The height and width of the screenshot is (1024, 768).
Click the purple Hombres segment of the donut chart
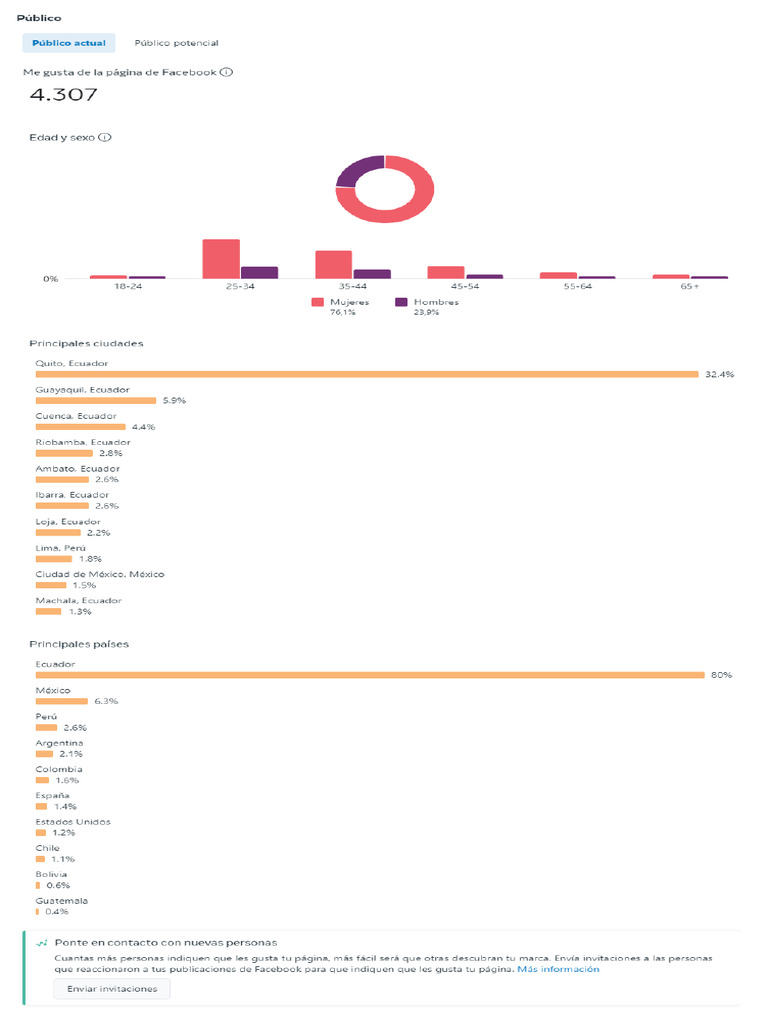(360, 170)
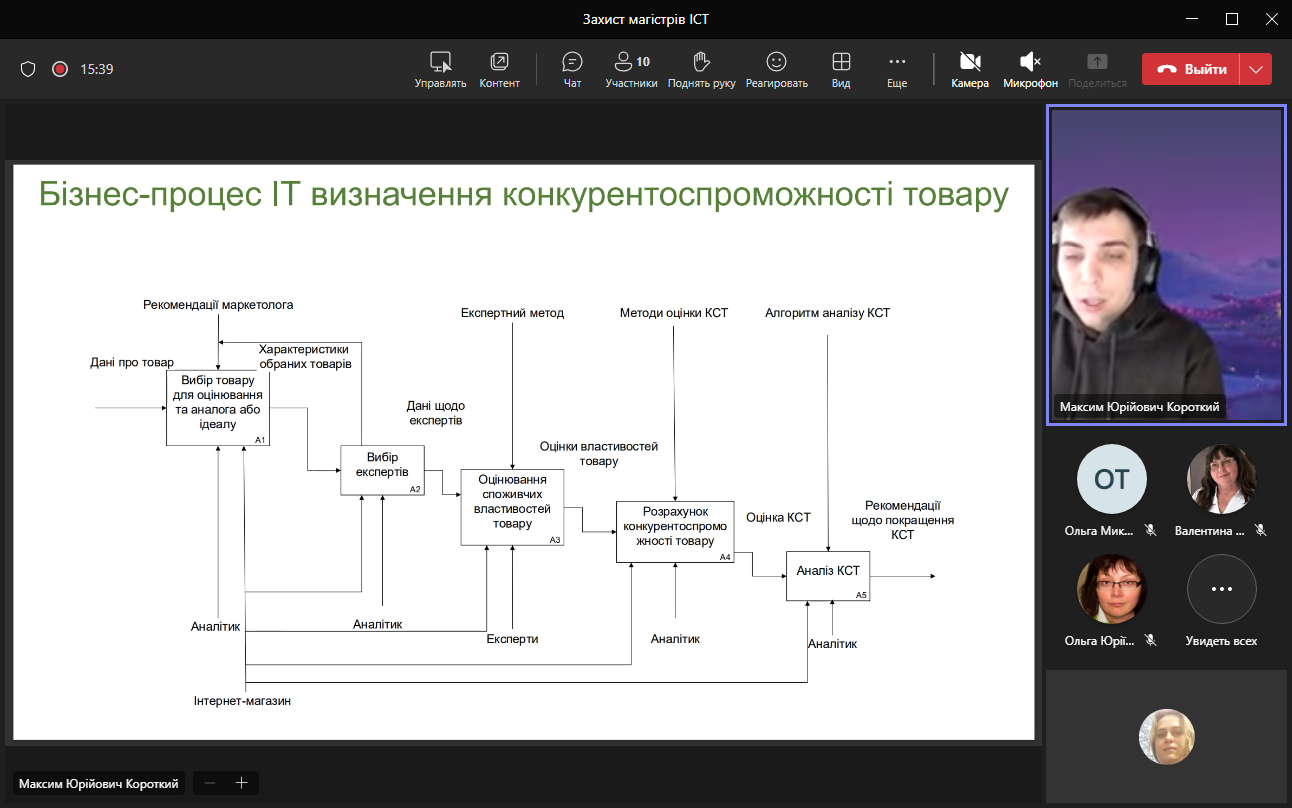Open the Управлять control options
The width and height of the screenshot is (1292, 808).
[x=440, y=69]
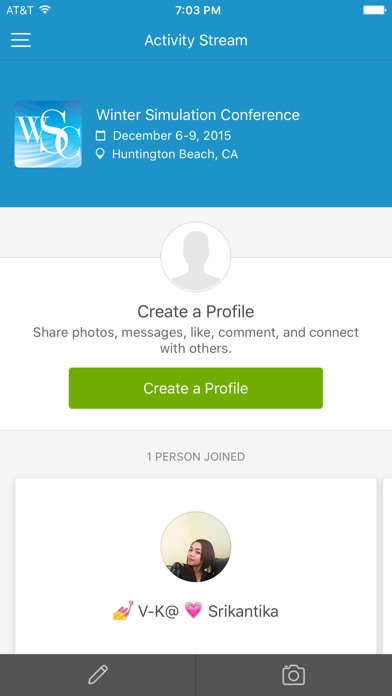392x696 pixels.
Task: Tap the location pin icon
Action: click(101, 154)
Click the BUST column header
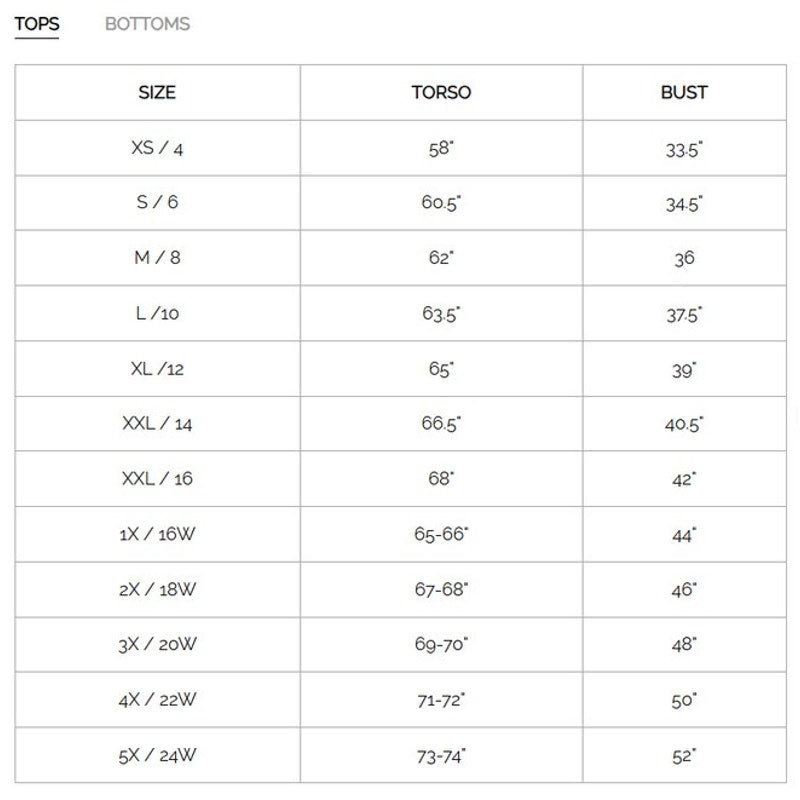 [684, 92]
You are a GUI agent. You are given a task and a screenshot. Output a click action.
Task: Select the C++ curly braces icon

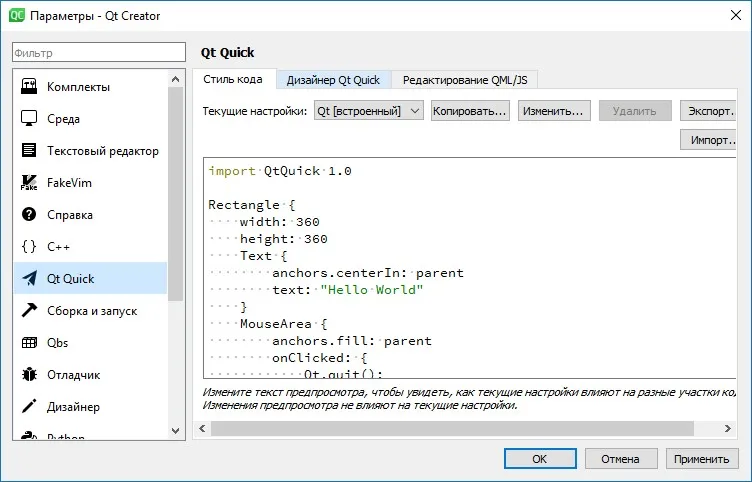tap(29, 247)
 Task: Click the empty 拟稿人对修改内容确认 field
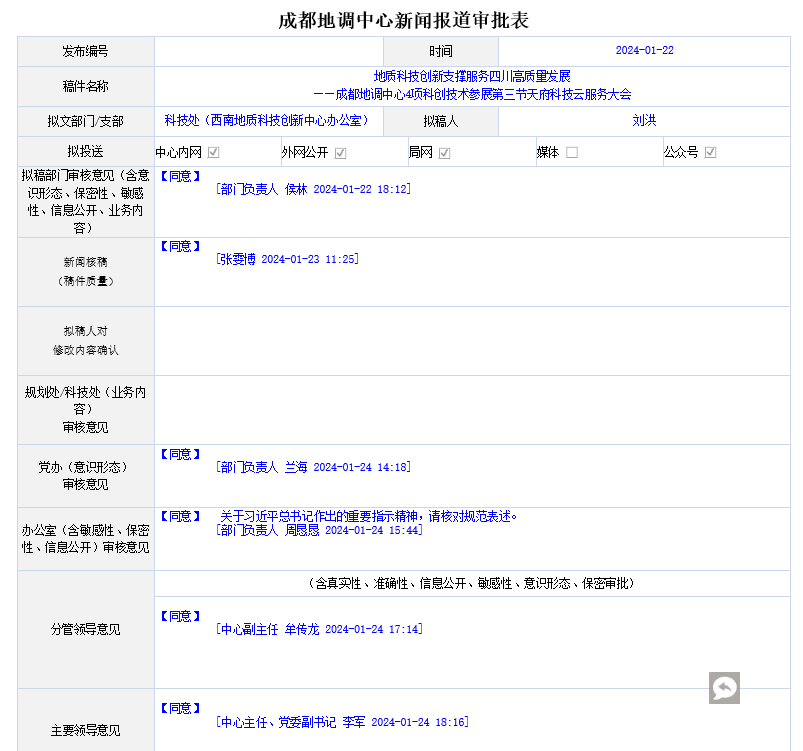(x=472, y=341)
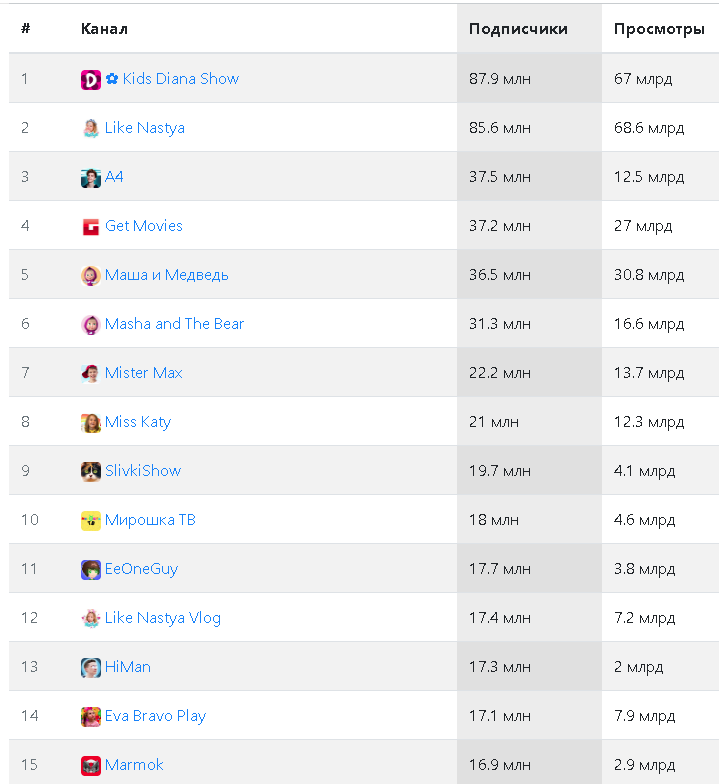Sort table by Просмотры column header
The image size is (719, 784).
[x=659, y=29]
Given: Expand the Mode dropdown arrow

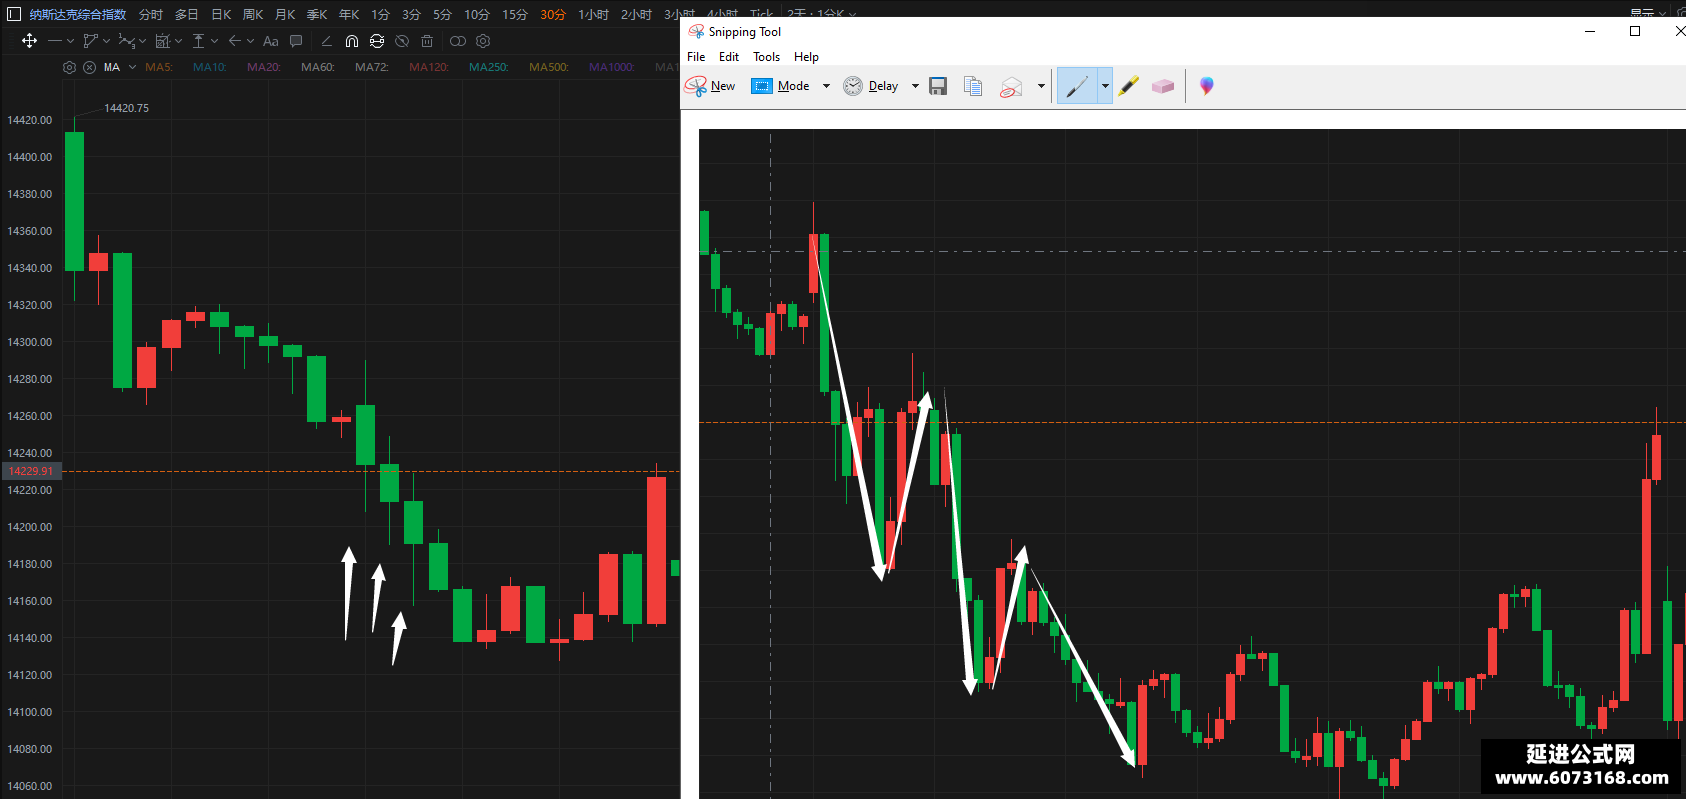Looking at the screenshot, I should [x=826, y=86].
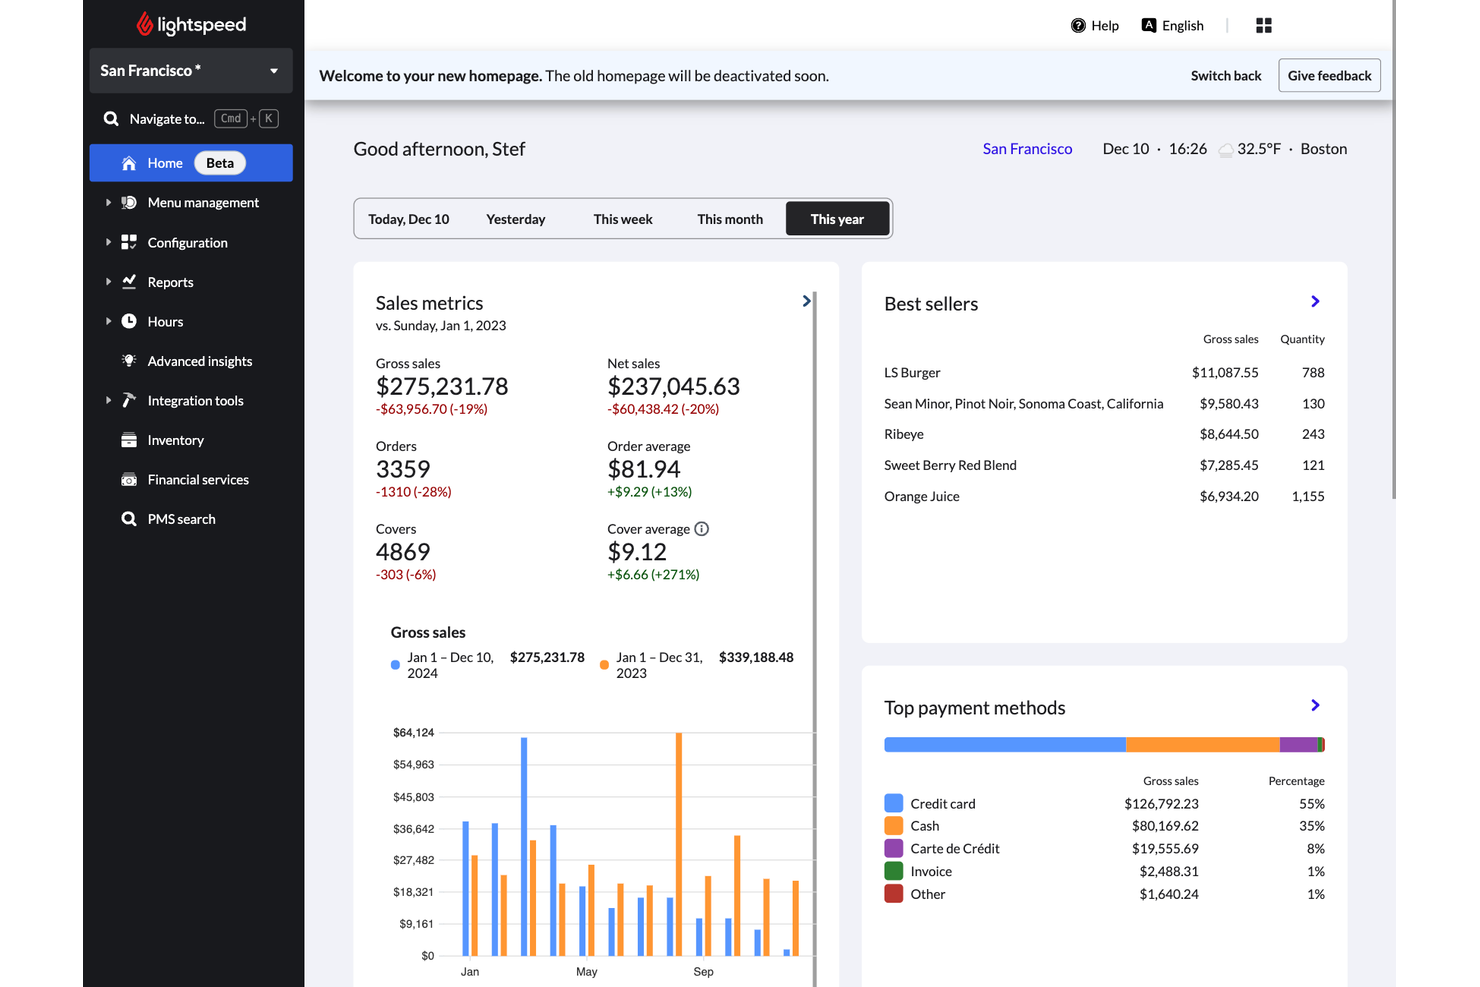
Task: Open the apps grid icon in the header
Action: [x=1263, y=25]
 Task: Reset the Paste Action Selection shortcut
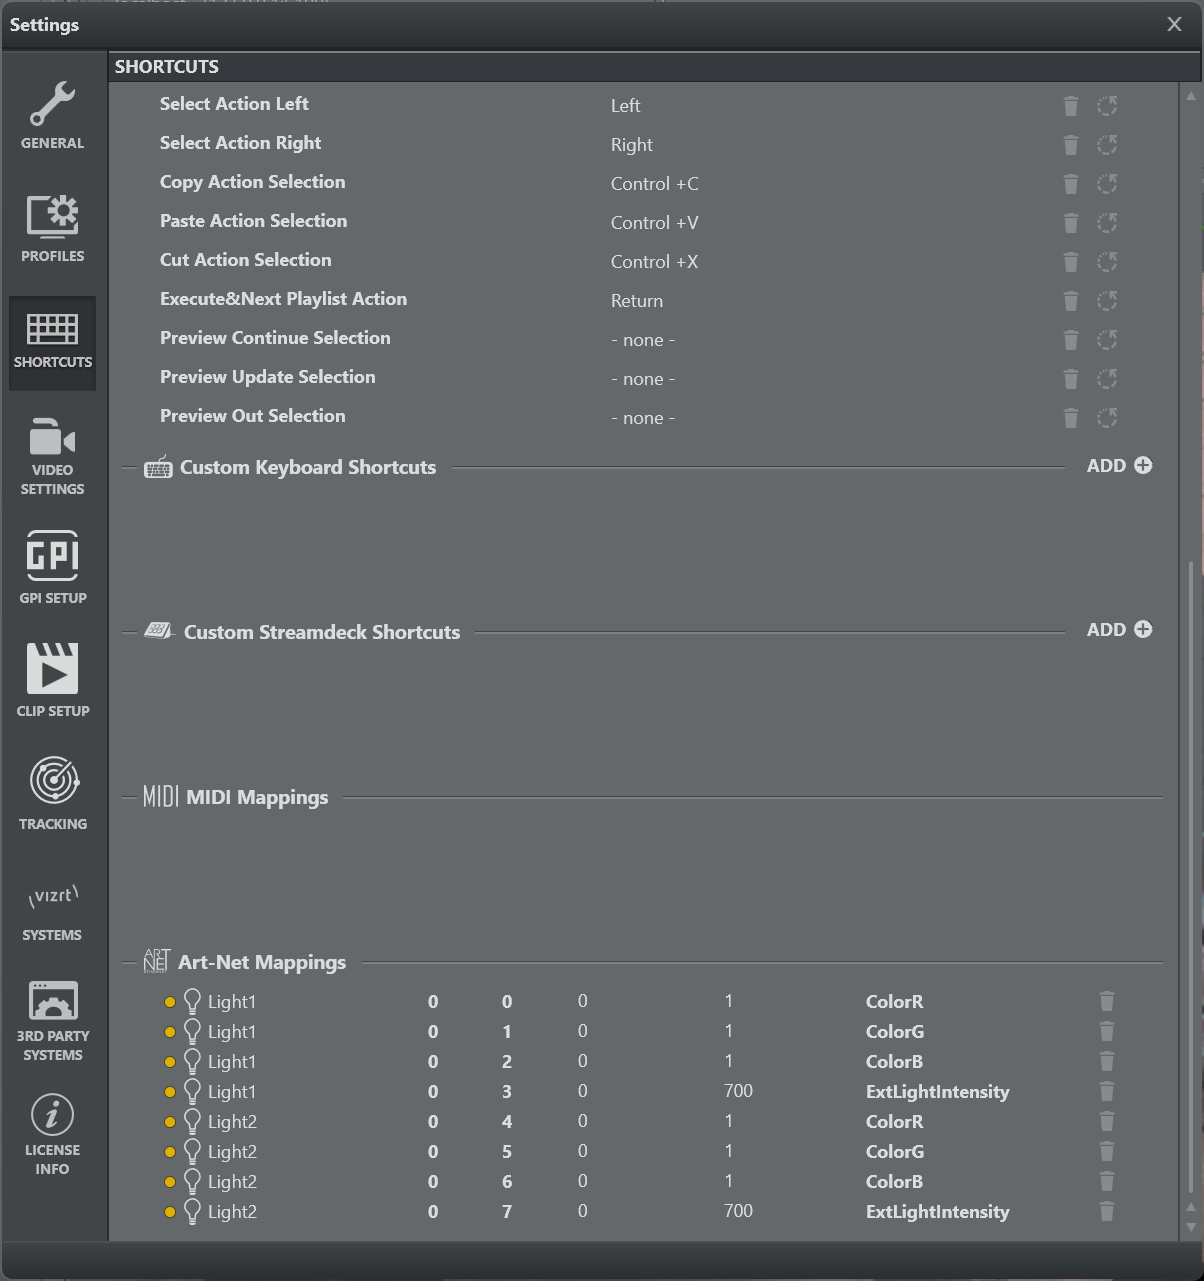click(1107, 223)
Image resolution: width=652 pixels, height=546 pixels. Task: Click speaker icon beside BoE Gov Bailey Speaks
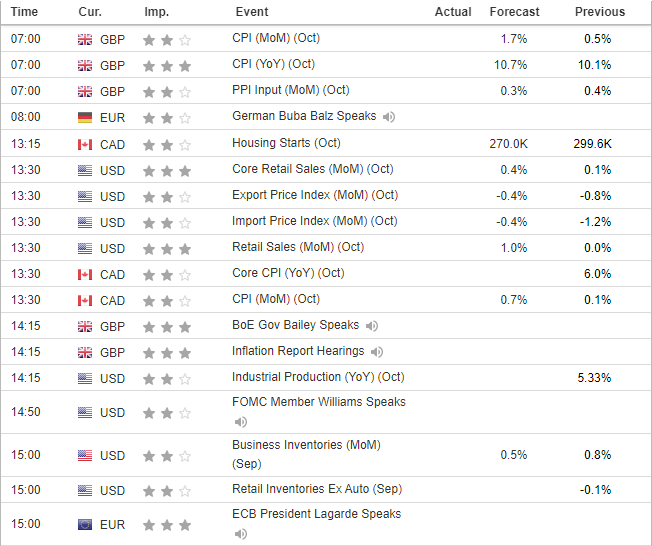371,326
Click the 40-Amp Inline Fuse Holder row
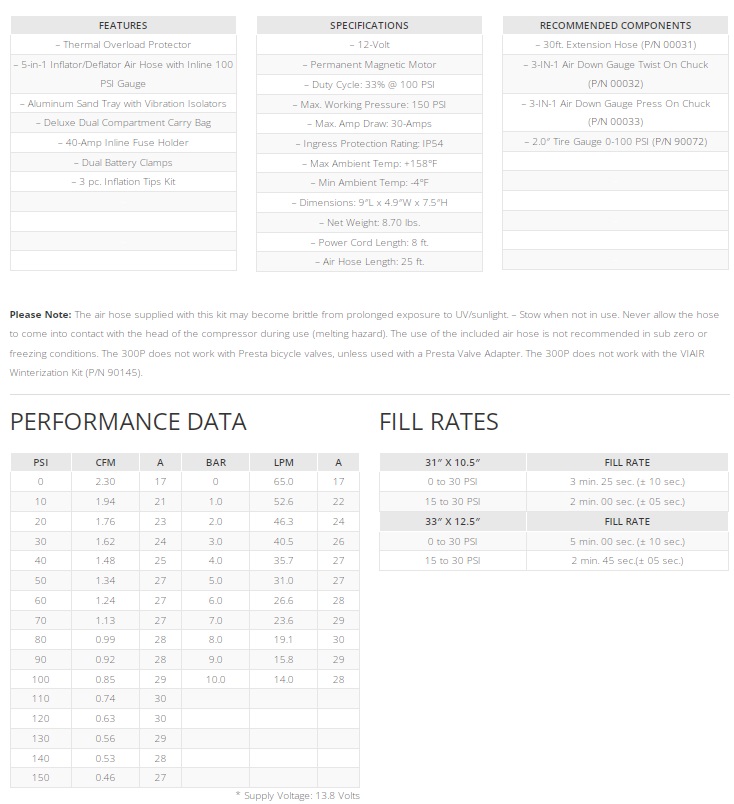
--------
> **Action item**
With the pictures left out, output exactly the lines from the one with "Task: Click the empty 拟稿人对修改内容确认 field" through the end of the listing above, both ends included.

> **Solution for this exercise**
 Task: Click the empty 拟稿人对修改内容确认 field
(x=472, y=341)
Sort table by Просмотры column header
The image size is (719, 784).
[x=659, y=29]
Given: Expand the Mode dropdown arrow

Looking at the screenshot, I should [x=826, y=86].
Task: Open the apps grid icon in the header
Action: [x=1263, y=25]
 Task: Reset the Paste Action Selection shortcut
click(1107, 223)
Image resolution: width=652 pixels, height=546 pixels. Task: Click speaker icon beside BoE Gov Bailey Speaks
371,326
Click the 40-Amp Inline Fuse Holder row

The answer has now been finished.